Tag Archives: mel gibson


Time machines can fix mistakes. Marty McFly, please don’t let Kris Jenner and Robert Kardashian kiss at the high school dance.

Mel Gibson says, “We must be tolerant of all religions… just not the Jews.”

Lindsay Lohan keeps the tabloids on their toes, like a midget at a urinal.

Roses are red, violets are blue, Miley Cyrus is a schizophrenic, and so is Hannah Montana.

Hey Kim Jong Un: fat, drunk and stupid is no way to go through life. Just look at Tom Arnold.

The last time John Travolta was in a woman was when he visited the Statue of Liberty.


Andy Dick proves you are what you eat.

Now that Roger Ebert is gone, here is some movie advice: If “The Rock” is in it, thumbs down.

If you are not happy with yourself, be brave and change yourself like Chaz Bono.

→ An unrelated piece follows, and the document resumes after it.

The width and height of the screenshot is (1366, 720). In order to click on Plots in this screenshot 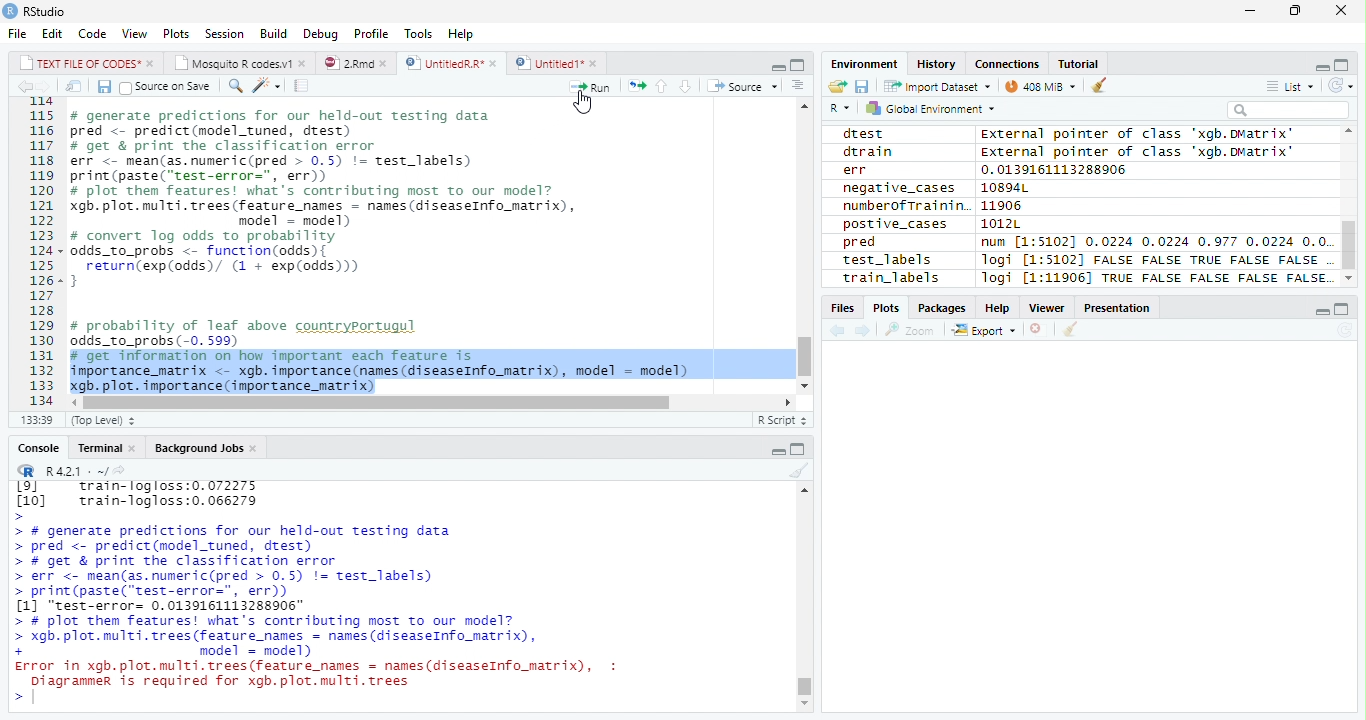, I will do `click(885, 308)`.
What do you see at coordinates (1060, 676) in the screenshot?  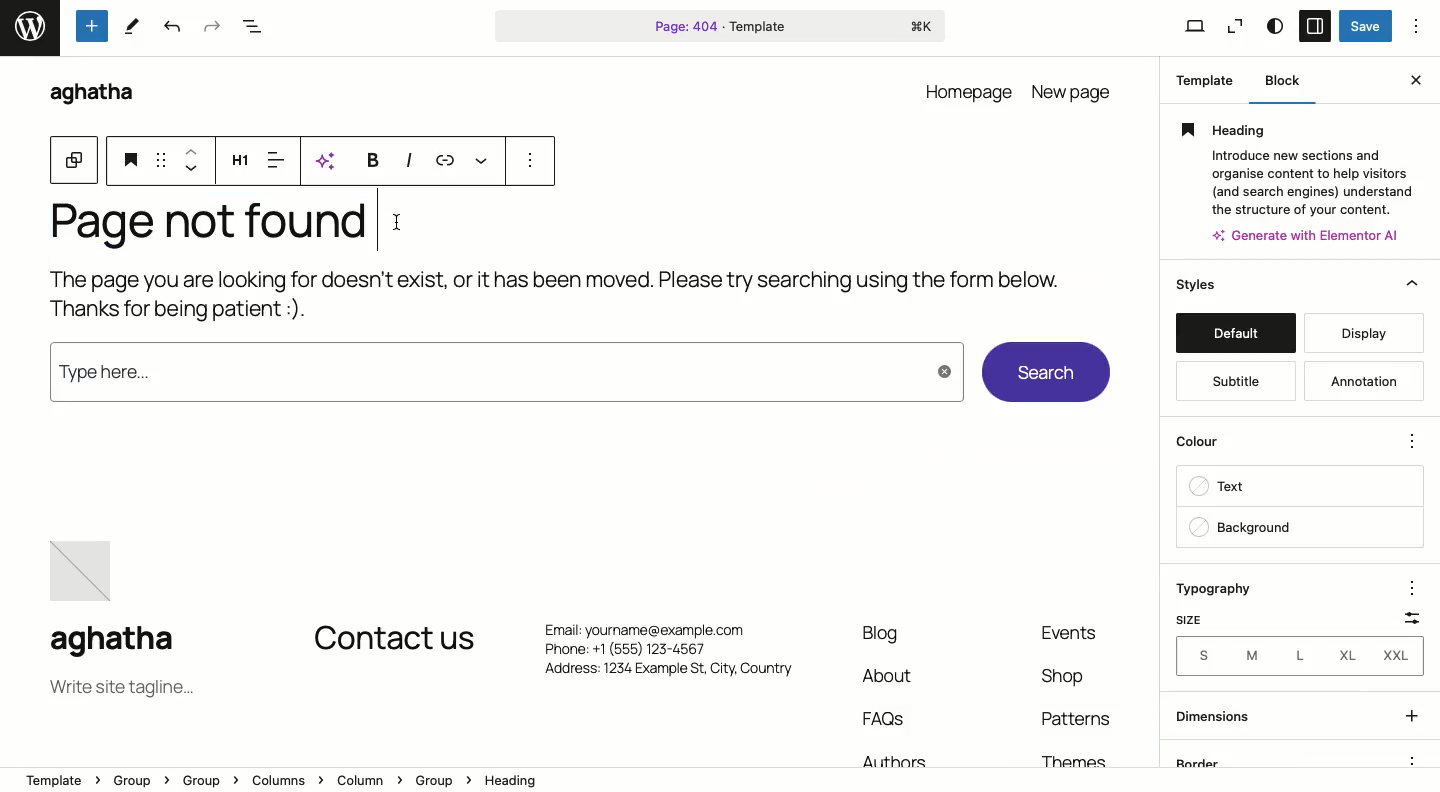 I see `shop` at bounding box center [1060, 676].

Don’t worry Amanda Bynes, You will find love. When woman go wrong, men go right after them.

Britney Spears, in order to meet someone as special as you, I hang out at the bowling alley.

Low Lying fruit and Lindsay Lohan have a lot in common: Cheap, easy to get, and bruised.




Celebrities overcome a multitude of adversities to stay famous. Poor Amanda Bynes went crazy and still manages to tweet random gibberish to stay in the spotlight. Yeah Tom Cruise was raised by aliens but pretending to be a human has made him a great actor.


Tiger lost everything due to his sex addiction. Now he is back on top of his golf game and every floozy he can hit. Okay so maybe texting is not the best way for Tiger to holla at his ho’s. Not his fault if a plane flies by with his room number.



Jesus is perhaps the most famous and recognized celebrity. He was persecuted, killed and STILL rose to the challenge. Thanks for overcoming adversity and giving us Easter Jesus! To this day, Jesus forgives all and leads by example. Mel Gibson should take a page from the “Jesus playbook”.